Please reproduce, exactly and with nothing else, every line from the one containing "Roroman (159, 923)" through the last line of the records below.

BEGIN PROVIDED INFORMATION

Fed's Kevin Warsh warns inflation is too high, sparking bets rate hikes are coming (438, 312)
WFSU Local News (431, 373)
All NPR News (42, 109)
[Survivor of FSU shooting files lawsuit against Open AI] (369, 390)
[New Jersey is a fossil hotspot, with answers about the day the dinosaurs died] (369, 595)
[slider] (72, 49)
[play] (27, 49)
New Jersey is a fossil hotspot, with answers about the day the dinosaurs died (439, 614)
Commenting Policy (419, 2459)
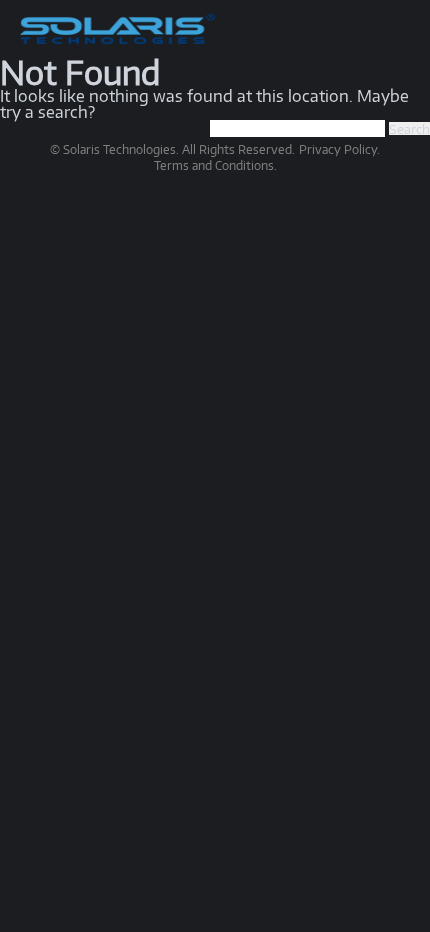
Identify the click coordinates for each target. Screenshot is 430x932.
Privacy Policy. (339, 150)
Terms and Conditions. (215, 166)
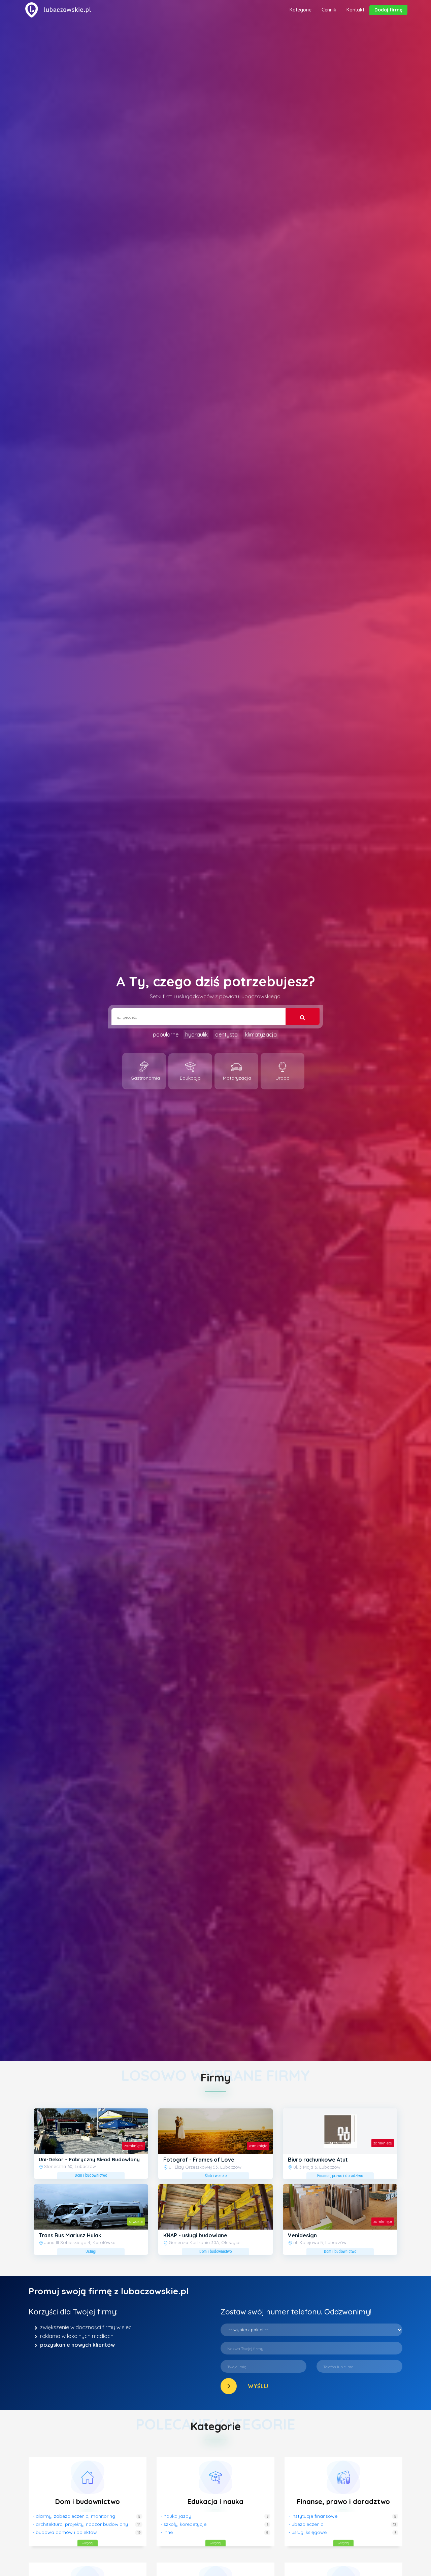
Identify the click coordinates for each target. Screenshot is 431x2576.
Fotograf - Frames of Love (198, 2159)
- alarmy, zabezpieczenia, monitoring (74, 2516)
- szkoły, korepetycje (183, 2524)
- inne (167, 2532)
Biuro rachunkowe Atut (318, 2159)
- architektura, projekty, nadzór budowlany (80, 2524)
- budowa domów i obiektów (65, 2532)
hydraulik (196, 1034)
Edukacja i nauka (215, 2501)
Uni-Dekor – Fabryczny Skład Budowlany (89, 2159)
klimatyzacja (261, 1034)
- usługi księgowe (308, 2532)
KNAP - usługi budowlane (195, 2235)
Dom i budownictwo (87, 2501)
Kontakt (355, 10)
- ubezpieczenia (306, 2524)
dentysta (226, 1034)
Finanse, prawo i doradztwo (343, 2501)
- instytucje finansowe (313, 2516)
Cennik (329, 10)
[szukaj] (303, 1016)
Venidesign (302, 2235)
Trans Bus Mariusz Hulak (70, 2235)
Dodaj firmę (388, 10)
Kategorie (300, 10)
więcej (87, 2542)
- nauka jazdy (176, 2516)
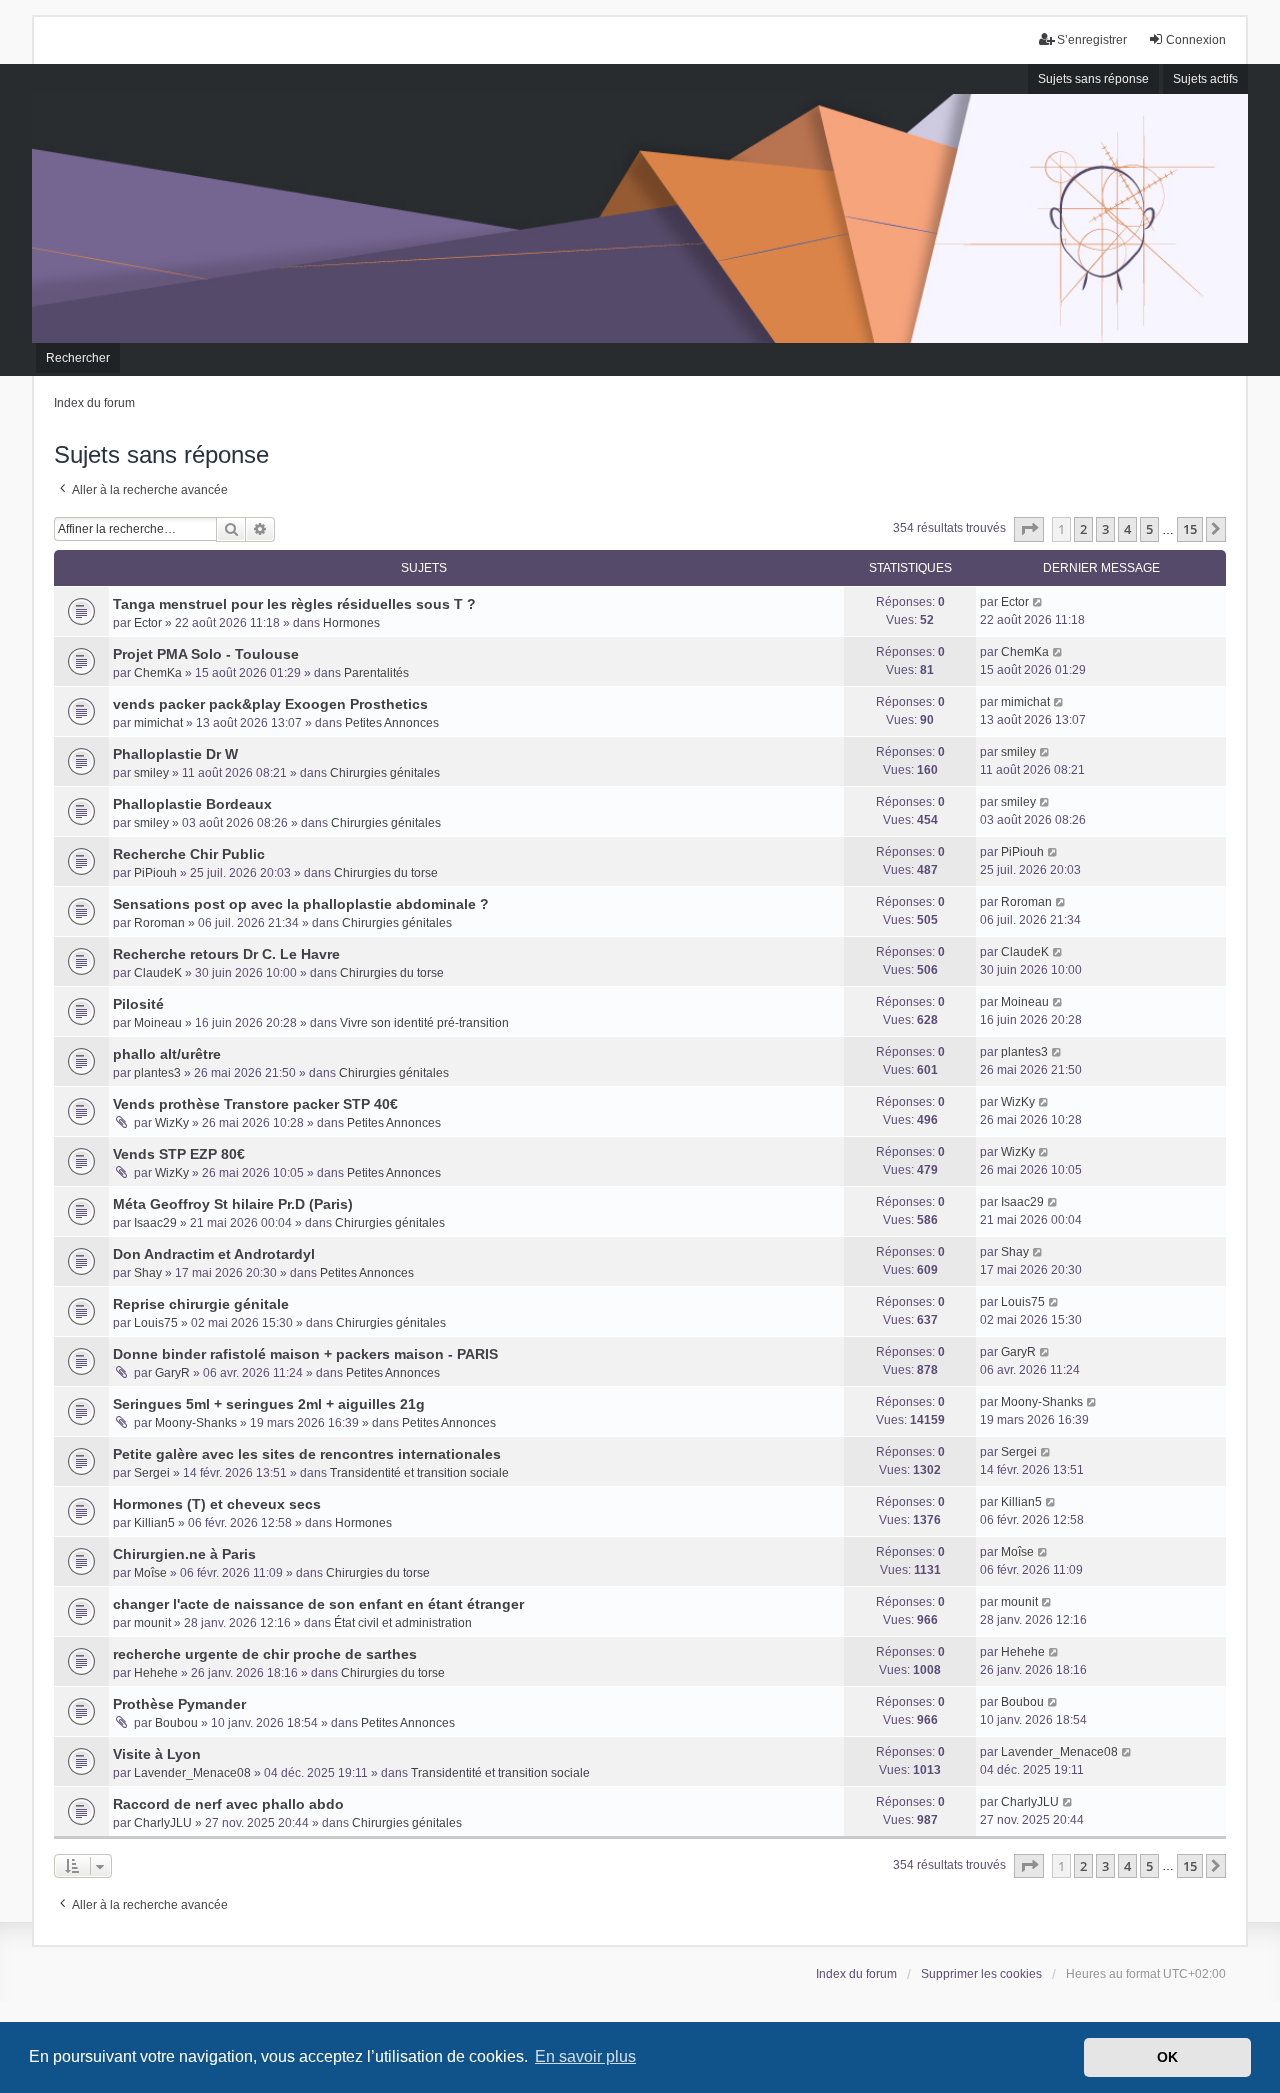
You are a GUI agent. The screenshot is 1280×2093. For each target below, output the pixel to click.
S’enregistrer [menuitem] (1092, 40)
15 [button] (1190, 529)
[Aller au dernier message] (1038, 602)
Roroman (159, 923)
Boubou (176, 1723)
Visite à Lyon (157, 1754)
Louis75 (156, 1323)
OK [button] (1167, 2057)
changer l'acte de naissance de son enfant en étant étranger (318, 1604)
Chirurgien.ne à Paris (184, 1554)
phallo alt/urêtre (167, 1054)
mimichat (158, 723)
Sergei (152, 1473)
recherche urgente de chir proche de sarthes (265, 1654)
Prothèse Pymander (179, 1704)
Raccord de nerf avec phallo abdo (228, 1804)
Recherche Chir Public (189, 854)
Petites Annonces (392, 723)
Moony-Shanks (196, 1423)
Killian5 (154, 1523)
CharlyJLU (163, 1823)
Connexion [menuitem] (1196, 40)
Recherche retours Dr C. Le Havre (226, 954)
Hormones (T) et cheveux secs (217, 1504)
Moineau (158, 1023)
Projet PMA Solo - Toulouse (206, 654)
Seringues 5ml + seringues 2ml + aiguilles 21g (269, 1404)
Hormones (351, 623)
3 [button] (1105, 529)
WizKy (172, 1123)
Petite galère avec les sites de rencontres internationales (307, 1454)
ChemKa (158, 673)
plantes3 (157, 1073)
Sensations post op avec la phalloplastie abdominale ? (301, 904)
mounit (152, 1623)
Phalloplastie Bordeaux (192, 804)
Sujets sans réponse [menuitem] (1093, 79)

END PROVIDED INFORMATION

# RESPONSE TO THE TASK
Roroman (159, 923)
Boubou (176, 1723)
Visite à Lyon (157, 1754)
Louis75 (156, 1323)
OK [button] (1167, 2057)
changer l'acte de naissance de son enfant en étant étranger (318, 1604)
Chirurgien.ne à Paris (184, 1554)
phallo alt/urêtre (167, 1054)
mimichat (158, 723)
Sergei (152, 1473)
recherche urgente de chir proche de sarthes (265, 1654)
Prothèse Pymander (179, 1704)
Raccord de nerf avec phallo abdo (228, 1804)
Recherche Chir Public (189, 854)
Petites Annonces (392, 723)
Moony-Shanks (196, 1423)
Killian5 (154, 1523)
CharlyJLU (163, 1823)
Connexion [menuitem] (1196, 40)
Recherche retours Dr C. Le Havre (226, 954)
Hormones (T) et cheveux secs (217, 1504)
Moineau (158, 1023)
Projet PMA Solo - Toulouse (206, 654)
Seringues 5ml + seringues 2ml + aiguilles 21g (269, 1404)
Hormones (351, 623)
3 [button] (1105, 529)
WizKy (172, 1123)
Petite galère avec les sites de rencontres internationales (307, 1454)
ChemKa (158, 673)
plantes3 (157, 1073)
Sensations post op avec la phalloplastie abdominale ? (301, 904)
mounit (152, 1623)
Phalloplastie Bordeaux (192, 804)
Sujets sans réponse [menuitem] (1093, 79)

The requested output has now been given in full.